1. Field of the Invention
The invention pertains to a module having several thermoelectric elements connected electrically in series, each of which consists of at least one n-layer and at least one p-layer of thermoelectric material, thus forming at least one pn-transition extending along a boundary layer, wherein a temperature gradient can be applied or detected between a hot side and a cold side of each thermoelectric element parallel to the boundary layer.
2. Related Art
The way in which thermoelectric elements work is based on the thermoelectric effect, referred to in the following as the Seebeck effect. The Seebeck effect involves the occurrence of an electrical voltage between two points of an electrical conductor or two differently doped semiconductors which are at different temperatures.
Heat can be converted directly into electrical energy by the use of a thermoelectric generator made up of several thermoelectric elements. The thermoelectric elements preferably are semiconductor materials doped in different ways, as a result of which the efficiency versus thermoelectric elements consisting of two different metals connected to each other at one end can be considerably increased. Commonly used semiconductor materials include Bi2Te3, PbTe, SiGe, BiSb, and FeSi2. To obtain sufficiently high voltages, several thermoelectric elements are combined into a module and connected electrically in series.

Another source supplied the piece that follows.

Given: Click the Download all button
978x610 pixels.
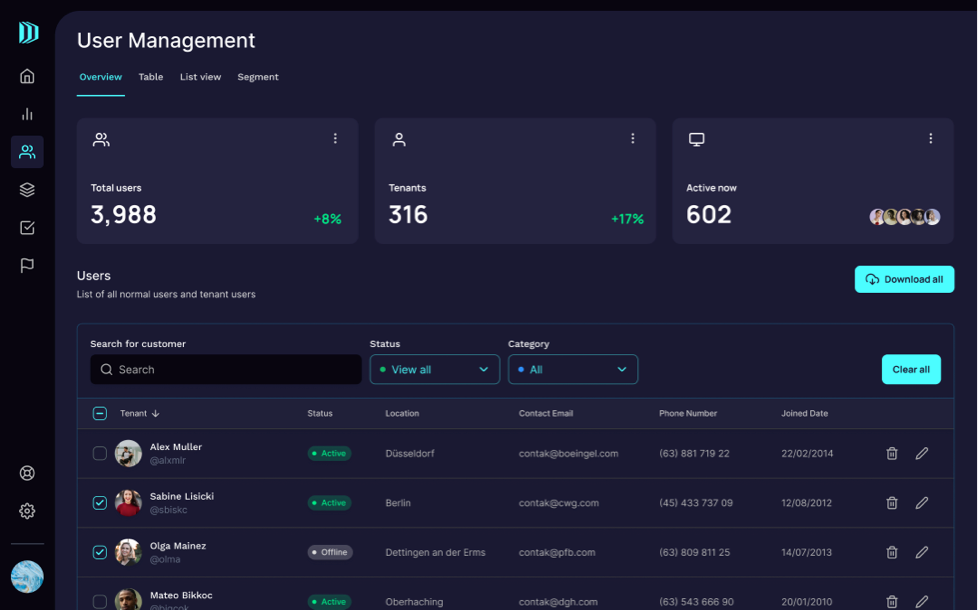Looking at the screenshot, I should (x=904, y=279).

To increase the efficiency of a thermoelectric generator, a module of the general type in question comprising several thermoelectric elements connected electrically in series is described in EP 1 287 566 B1, the disclosure of which, especially as it pertains to the design of the thermoelectric elements and their thermoelectric materials, is explicitly included in the present application. Each of the individual thermoelectric elements consists of at least one n-layer and at least one p-layer of thermoelectric material, thus forming at least one pn-transition extending along a boundary layer. A temperature gradient is applied between the n- and p-layers parallel to the boundary layer. The pn-transition is formed essentially along the entire, preferably the longest dimension of, the n-layer and p-layer and thus essentially along the entire boundary layer. As a result of the temperature gradient along the large pn-boundary surface, a temperature difference develops along this elongated pn-transition between the two ends of a p- and n-layer package, as a result of which the efficiency of the thermoelectric elements is higher than that found in the prior art, which does not comprise a temperature gradient along and inside the pn-transition.